=== Work request ===
After finding "You are a GUI" in the data, write out its line and all following lines without change, up to and including the last one. Leave out pictures.

--- Data for analysis Enclosed Below ---

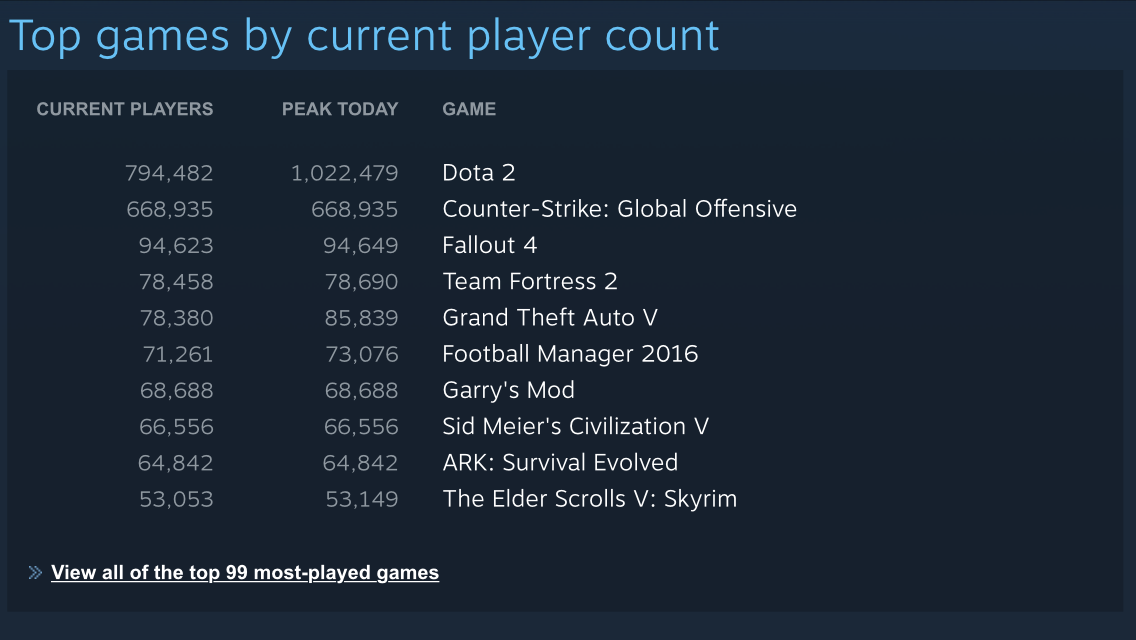The width and height of the screenshot is (1136, 640).
Task: Select the Fallout 4 game row
Action: click(490, 245)
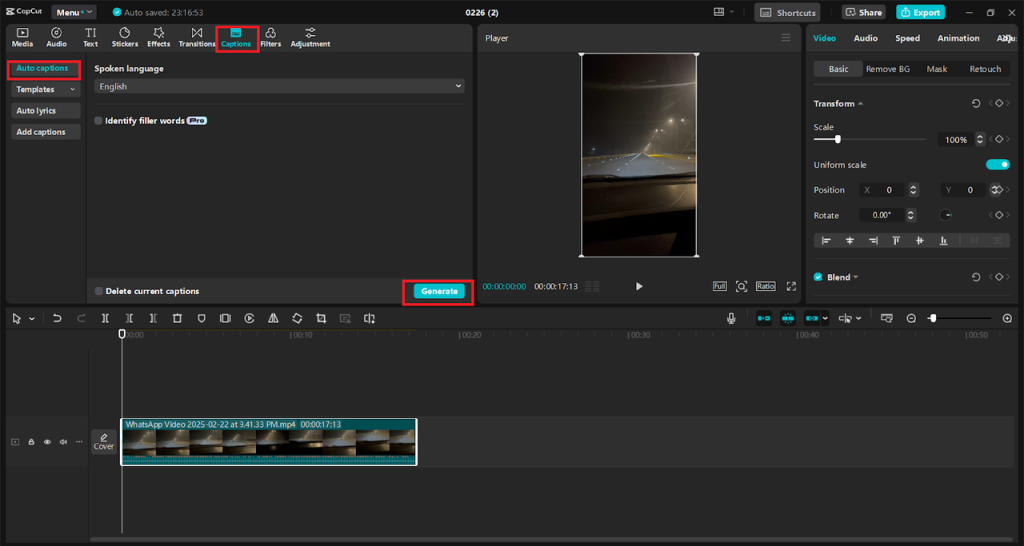
Task: Click the Export button
Action: (x=920, y=12)
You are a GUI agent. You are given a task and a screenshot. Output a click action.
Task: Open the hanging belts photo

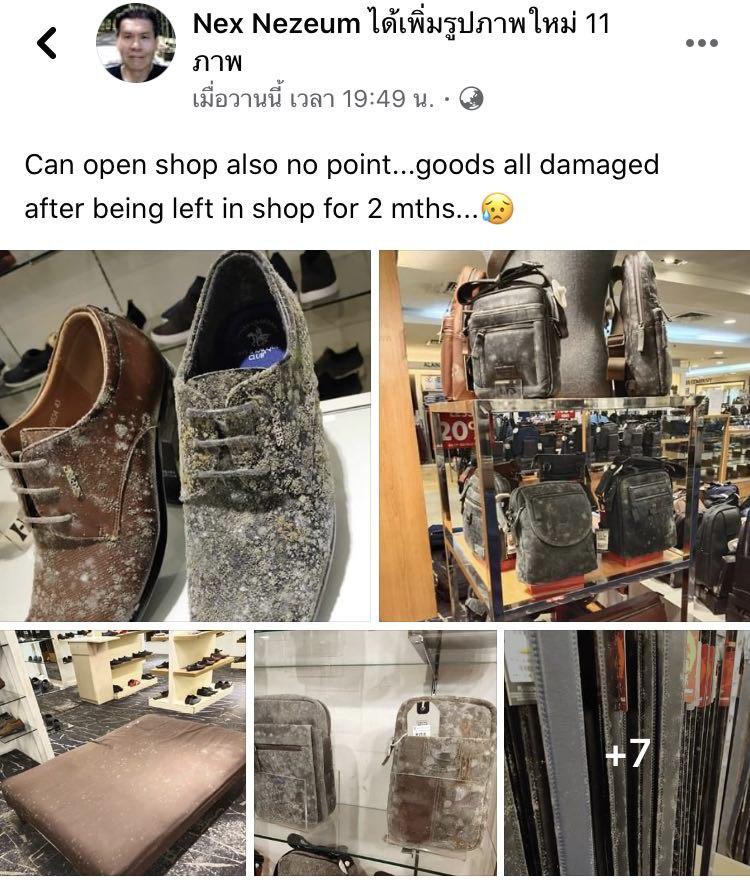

--- End of Enclosed Data for analysis ---

=== Finished task ===
You are a GUI agent. You are given a task and a screenshot. Output a click action.
Task: Open the hanging belts photo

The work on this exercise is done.